* _Exercise requirements_:
• 1. Please print the Ghost Ship passage, everything from "The film is" down to "mysterious deaths occur.".
• 2. According to the passage on The Ghost Ship, who produced the film, and for which studio?
• 3. Sum up the Ghost Ship passage in two sentences.

* _Provided passage_:
------
The Ghost Ship (1943) is an American black-and-white psychological thriller film, with elements of mystery and horror, directed by Mark Robson, starring Richard Dix and featuring Russell Wade, Edith Barrett, Ben Bard and Edmund Glover, along with Skelton Knaggs. It was produced by Val Lewton for RKO Radio Pictures as part of a series of low-budget horror films. The film can be seen as a "low-key psychological thriller",[1] a "suspense drama",[2] and a "waterlogged melodrama".[3]

The film is about a young merchant marine officer who begins to suspect that his ship's captain is mentally unbalanced and endangering the lives of the ship's crew. The ship's crew, however, believes the vessel to be haunted and cursed and several mysterious deaths occur.
------
* _Listing_:

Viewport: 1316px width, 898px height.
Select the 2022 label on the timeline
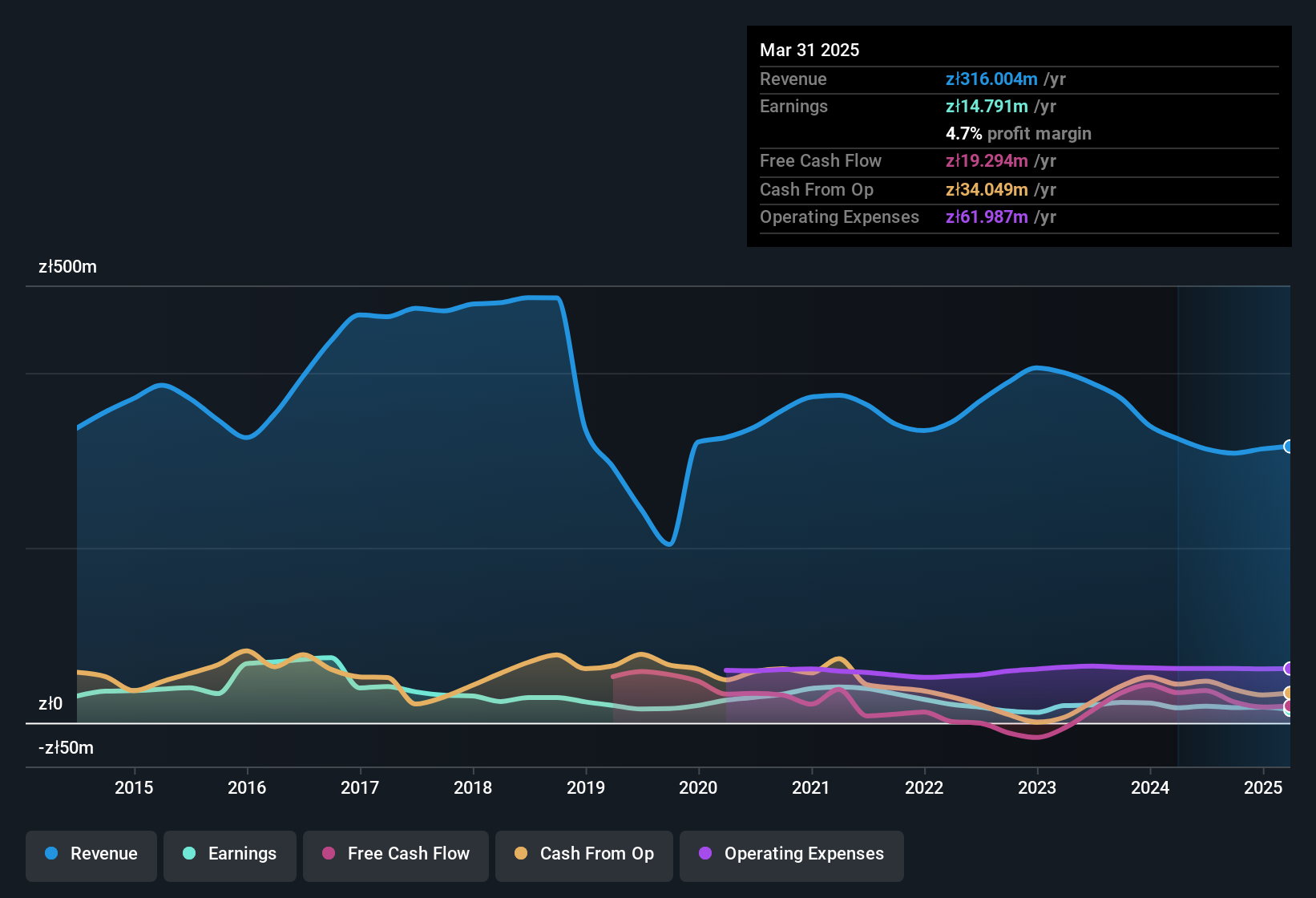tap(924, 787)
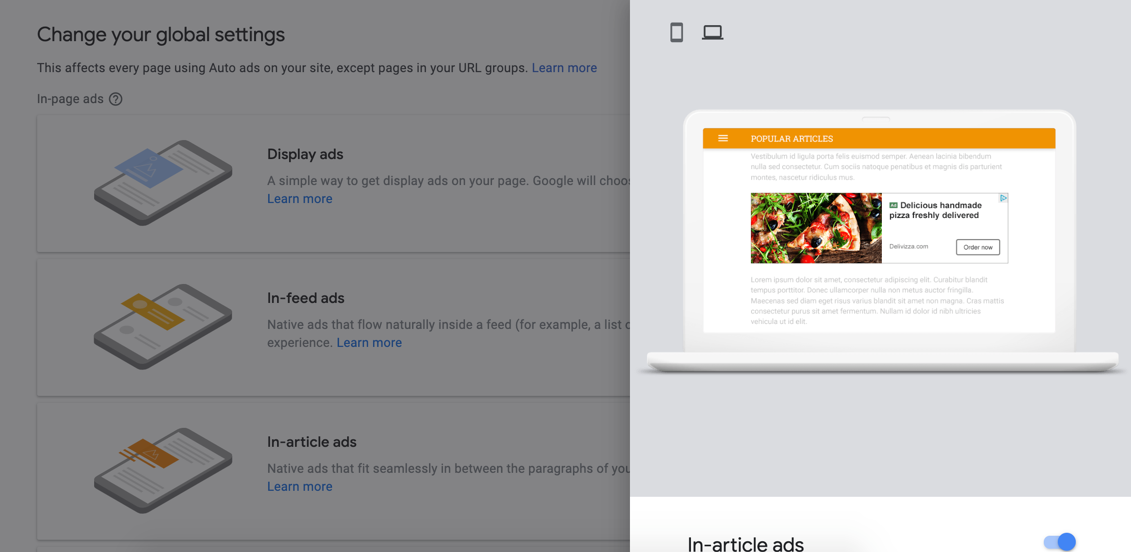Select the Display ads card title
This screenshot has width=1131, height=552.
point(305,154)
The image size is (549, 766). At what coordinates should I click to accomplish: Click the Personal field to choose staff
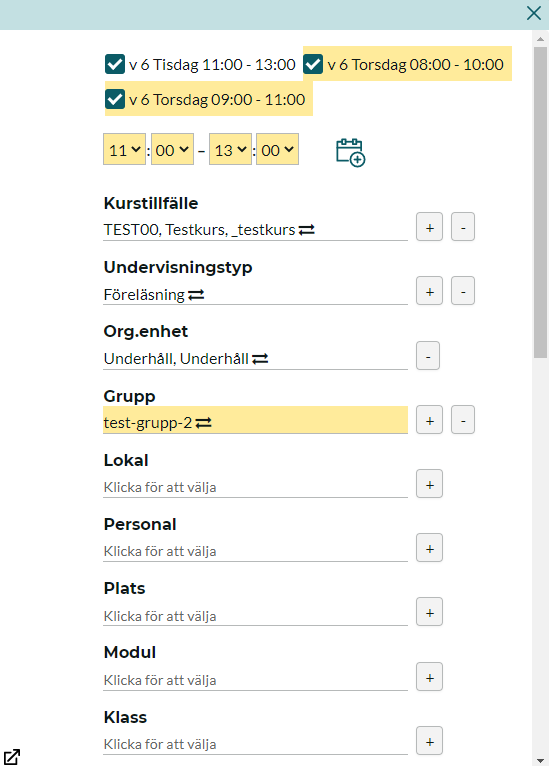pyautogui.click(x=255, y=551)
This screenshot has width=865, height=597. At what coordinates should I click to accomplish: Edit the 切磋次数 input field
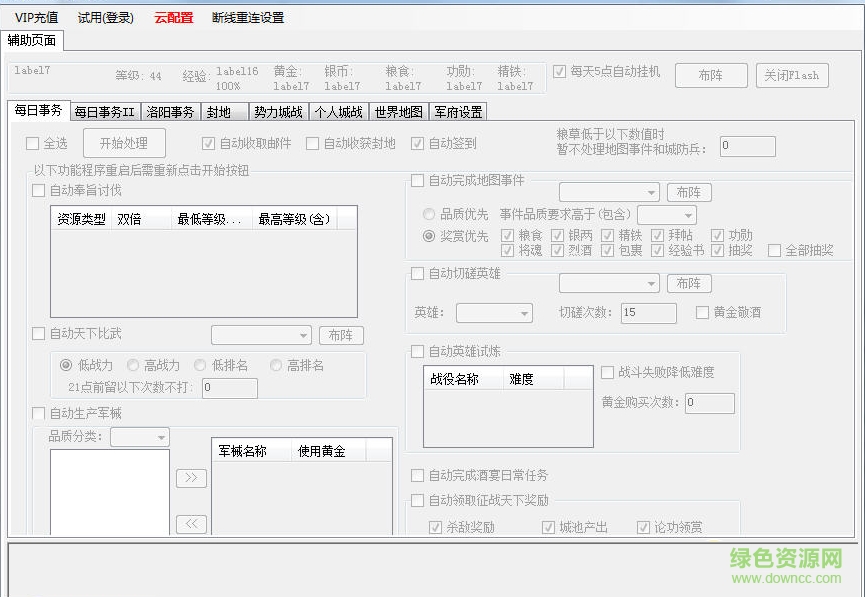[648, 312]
------
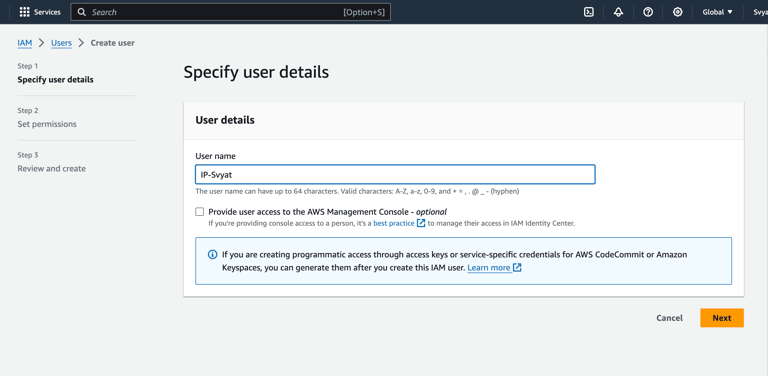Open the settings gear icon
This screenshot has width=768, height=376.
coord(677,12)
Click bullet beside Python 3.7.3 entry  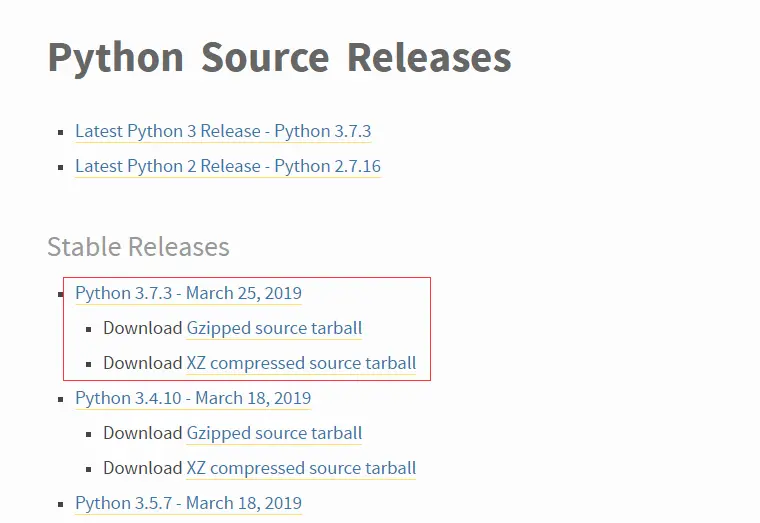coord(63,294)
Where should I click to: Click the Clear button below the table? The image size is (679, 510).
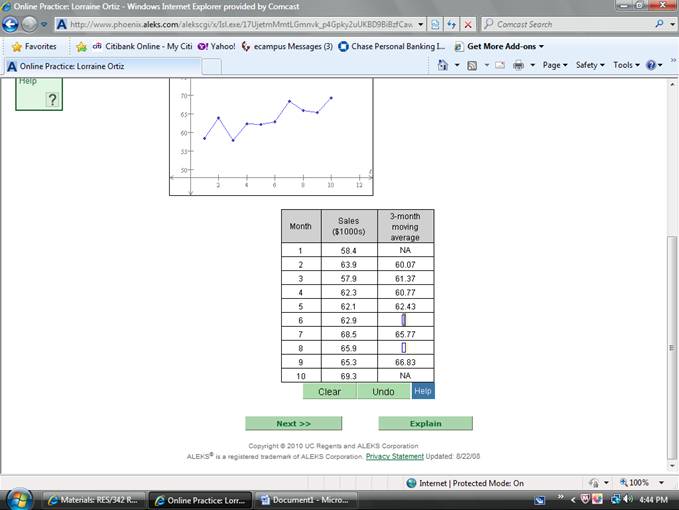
------
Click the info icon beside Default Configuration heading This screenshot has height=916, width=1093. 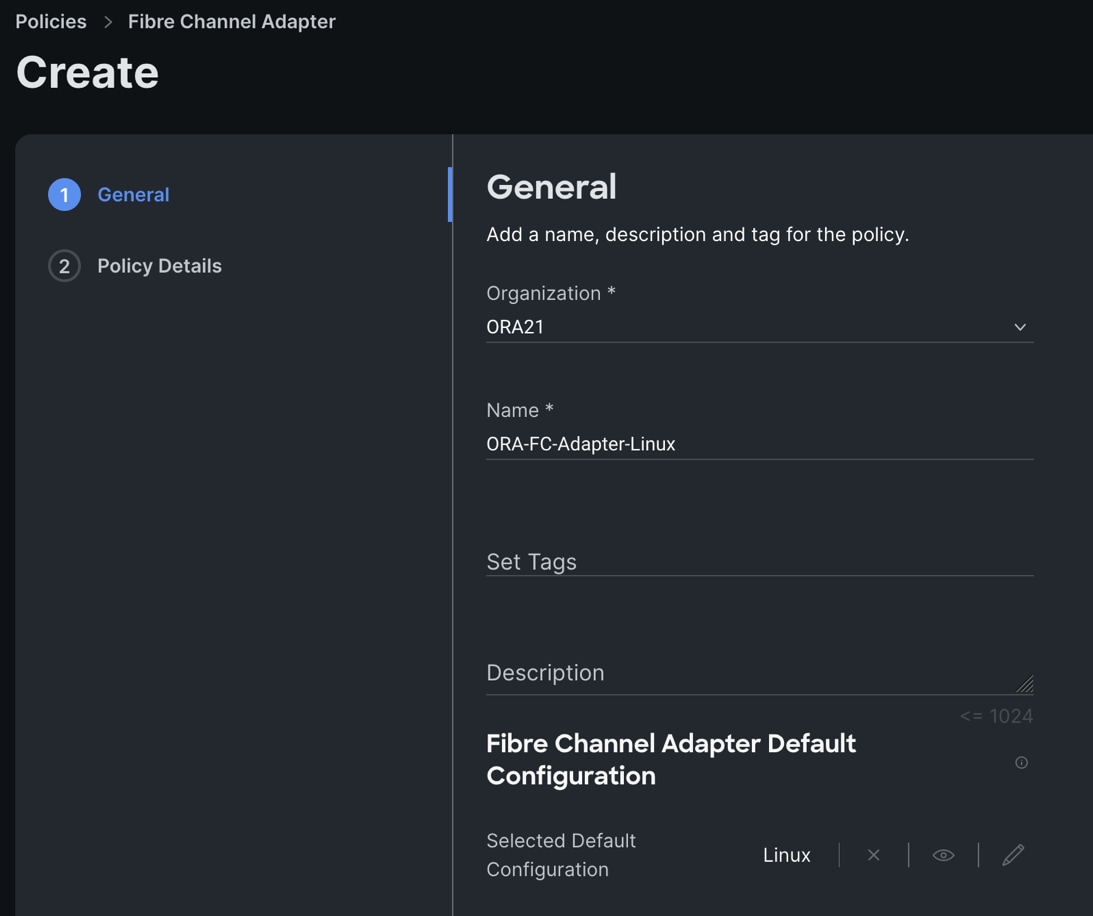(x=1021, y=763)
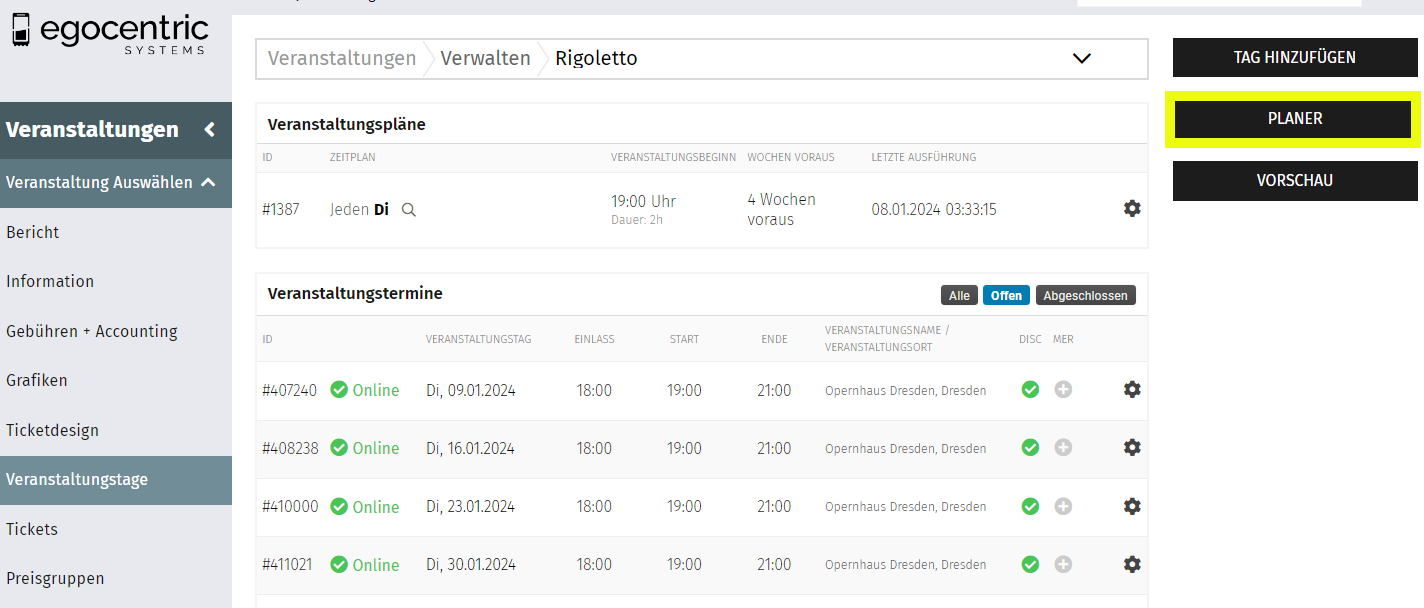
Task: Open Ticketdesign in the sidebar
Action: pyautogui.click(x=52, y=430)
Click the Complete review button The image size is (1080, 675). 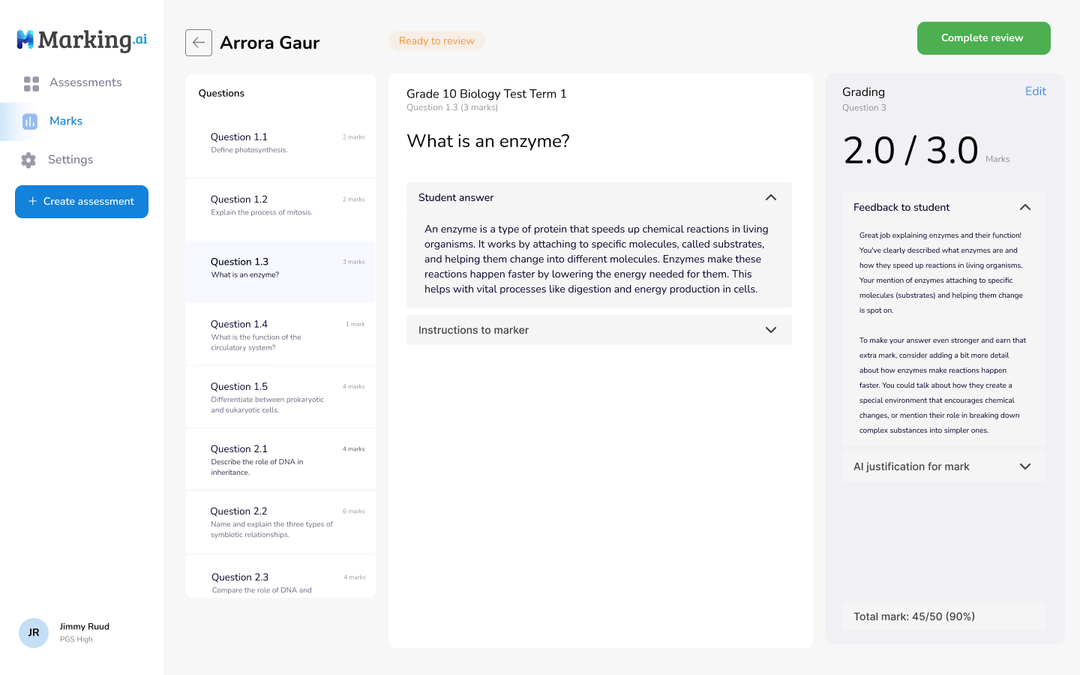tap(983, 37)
------
* _The replies_:
• 1.
The film is about a young merchant marine officer who begins to suspect that his ship's captain is mentally unbalanced and endangering the lives of the ship's crew. The ship's crew, however, believes the vessel to be haunted and cursed and several mysterious deaths occur.

• 2. Val Lewton produced it for RKO Radio Pictures.

• 3. The Ghost Ship is a 1943 American black-and-white psychological thriller, directed by Mark Robson, starring Richard Dix, and produced by Val Lewton for RKO Radio Pictures as part of a low-budget horror series. It follows a young merchant marine officer who suspects his captain is mentally unbalanced and endangering the crew, while the crew believes the ship is haunted and cursed as several mysterious deaths occur.